Quand j'avais cinq ans mes parents produisirent de but en blanc un nourrisson, un garçon, dont ma mère dit que c'était ce que j'avais toujours désiré. D'où tirait-elle cette idée, je ne le savais pas. Elle la développa, y ajoutant une bonne petite dose de fioritures, toutes fictives mais difficiles à contredire.
Puis, un an plus tard, un nourrisson, une fille, fit son apparition, déclenchant une nouvelle effervescence mais sur un mode mineur, cette fois.
Jusqu'à l'arrivée du premier, je n'avais jamais eu conscience d'une quelconque différence entre ce que je ressentais et ce que ma mère disait que je ressentais. […]
Ce fut avec la venue de mon frère, […], quand elle se mit à me rebattre les oreilles de l'assertion qu'il était une espèce de cadeau qu'elle me destinait, que je commençai à comprendre qu'une bonne part des idées qu'elle se faisait de moi pouvait différer des miennes.
L'ŒIL.

Tout ce qui s'est produit dans le courant des années soixante-dix, encore que dans la ville en question et dans d'autres petites villes qui lui ressemblent, les années soixante-dix n'aient pas été à l'image que nous nous en faisons aujourd'hui. […] Les garçons portaient les cheveux plus longs mais ils ne leur cascadaient pas jusqu'au milieu du dos et il ne semblait pas que l'atmosphère fût plus qu'à l'ordinaire à la libération et à la rébellion.
Mon oncle commença par me taquiner à propos de la prière d'avant le repas. Ou plutôt à propos du fait que je ne la disais pas. J'avais treize ans, j'allais vivre chez ma tante et lui pendant l'année que mes parents passaient en Afrique. Jamais de ma vie je n'avais encore incliné la tête au-dessus de mon assiette pour dire une prière.
« Seigneur, bénissez ce repas que nous allons prendre et nous-mêmes qui sommes vos serviteurs », dit Oncle Jasper tandis que je demeurais la fourchette en l'air, me retenant de mastiquer la viande et les pommes de terre que j'avais déjà en bouche.
« Surprise ? » demanda-t-il, après son « pour l'amour de Jésus. Amen ». Mes parents disaient-ils une prière différente, peut-être à la fin du repas ? questionna-t-il.
« Ils ne disent rien, voilà ce que je lui répondis.
— Rien, vraiment ? reprit-il, feignant l'ébahissement. Tu veux vraiment me faire croire ça ? Des gens qui ne remercient pas le Seigneur iraient en Afrique pour évangéliser les païens — réfléchis un peu ! »
Au Ghana, où mes parents étaient enseignants, ils n'avaient apparemment rencontré aucun païen. Le christianisme s'épanouissait à un point déconcertant tout autour d'eux, et jusque sur des affiches à l'arrière des autobus.
« Mes parents sont unitariens », dis-je, en m'excluant moi-même pour je ne sais quelle raison.
Oncle Jasper secoua la tête et me demanda d'expliquer ce mot.
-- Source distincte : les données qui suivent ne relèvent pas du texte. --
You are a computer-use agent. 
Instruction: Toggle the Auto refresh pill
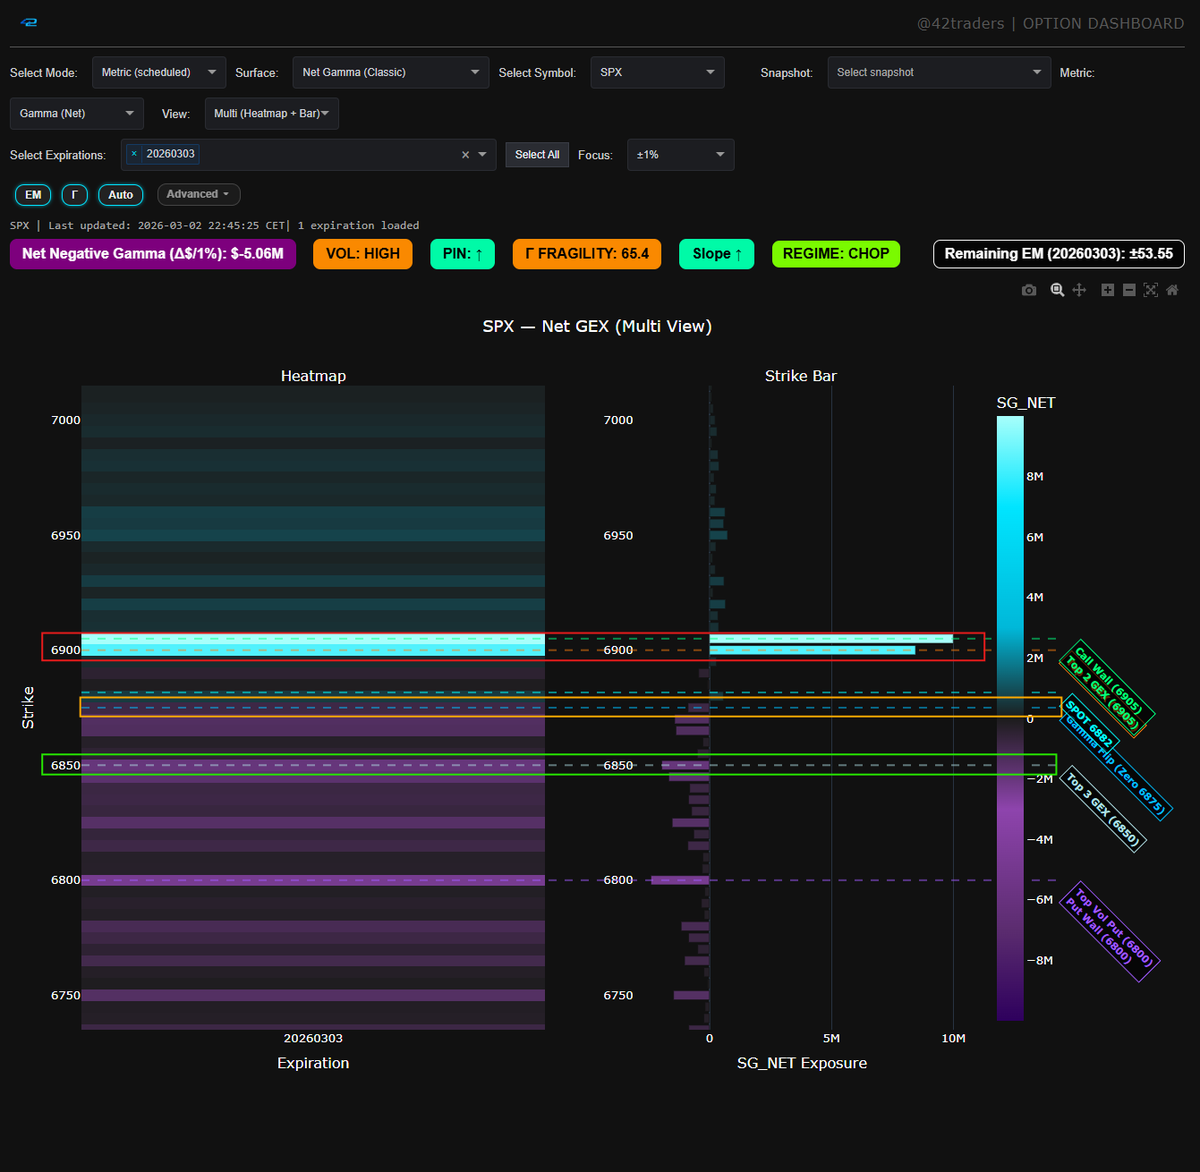point(121,195)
Ne croyaient-ils pas au Dieu de Moïse ? Au Dieu d'Abraham ? À coup sûr ils devaient être juifs. Non ? Ni mahométans ? Si ?
« C'est surtout que chacun a sa propre idée de Dieu », répondis-je avec peut-être plus de fermeté qu'il ne s'y était attendu. J'avais deux frères à l'université et rien n'indiquait qu'ils allaient devenir eux-mêmes unitariens, de sorte que j'avais l'habitude des discussions passionnées à propos de la religion — ainsi que de l'athéisme — autour de la table.
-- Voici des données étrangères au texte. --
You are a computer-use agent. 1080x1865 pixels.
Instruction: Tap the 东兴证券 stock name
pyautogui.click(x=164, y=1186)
« Mais ils croient au devoir de faire le bien et de vivre dans le bien », ajoutai-je.
Erreur. Non seulement une expression incrédule se peignit sur le visage de mon oncle — sourcils levés, hochement de tête émerveillé — mais les mots qui sortirent de ma bouche avaient l'air déplacés, à mes propres oreilles, prétentieux et manquant de conviction.
HAVRE.
Jackson savait évidemment que les livres existent parce que des gens s'asseyent pour les écrire. Ils ne surgissent pas de nulle part. Mais pourquoi, telle était la question. Il existait déjà des livres, en très grand nombre. Il y en avait deux qu'il avait dû lire au lycée. " Un conte de deux villes " et " Huckleberry Finn ", rédigés l'un et l'autre dans une langue qui vous épuisait mais de deux manières différentes. Et c'était compréhensible. Ils avaient été écrits dans le passé.
Ce qui le rendait perplexe, sans qu'il ait l'intention de le laisser transparaître c'était que quiconque puisse avoir envie de s'asseoir pour en rédiger encore un, dans le présent. Maintenant.
TRAIN.
Voilà qu'à présent il lui manque pour de bon, voilà qu'elle sait ce que ça fait. Comme si le ciel se vidait d'un coup de tout son air.